[Seminar] "GC bias-aware abundance estimation from metagenomic data increases accuracy and replicability" by Laurenz Holcik
Title: "GuaCAMOLE: fragment GC bias-aware abundance estimation from metagenomic data increases accuracy and replicability"
Speaker: Laurenz Holcik, Center of Integrative Bioinformatics, University of Vienna.
Abstract: "The importance of the microbiome in medical research, ecology, and other fields has become apparent with the rapid advances in sequencing technologies. Through sequencing technologies, it is not only possible to determine the presence of, for example, specific bacteria, but one can also estimate the abundance of individual species based on the sequenced reads. However, it is known that read counts as generated by next generation sequencing protocols are influenced by factors like GC content or library preparation. For the abundance estimation of microbial organisms the genomic GC content is one major cause of systematic errors. Although this has been described in the literature, there is currently no method to overcome this issue. To account for GC content, we present GuaCAMOLE (Guanine Cytosine Aware Metagenomic Opulence Least squares Estimation), a fast computational method to estimate relative taxon abundance from shotgun metagenomic data. We show on data from a microbial mock community that GuaCAMOLE reduces the relative error of abundance estimates by up to 50 % compared to commonly used methods like Bracken and MetaPhlAn2. GuaCAMOLE builds on the assumption that sequencing reads with a similar GC content will be equally affected by any GC bias present in the data.
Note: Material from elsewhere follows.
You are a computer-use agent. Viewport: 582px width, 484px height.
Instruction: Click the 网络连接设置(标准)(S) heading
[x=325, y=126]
It bins the reads into discrete bins by organism and GC content. Then the method assigns an abundance parameter to each taxon and uses a fast least squares approximation to minimize squared pairwise distances between bins of equal GC ranges. After the minimization, the abundance parameters are used as unbiased estimators. We show that for identical metagenomic samples, the library preparation protocol has a substantial impact on the GC bias. By its model-free approach, GuaCAMOLE automatically adjusts for protocol specific biases and will thereby contribute to comparability of results in microbiome research. Additionally, GuaCAMOLE can identify mircobial species more reliably by comparing the GC distributions of the observed reads in the sample to the expected distributions from the reference genomes. We show on a metagenomic mock community that GuaCAMOLE reduces the number of falsely detected species by over 75% while still always detecting the truly present species."
Meeting ID: 998 9605 9788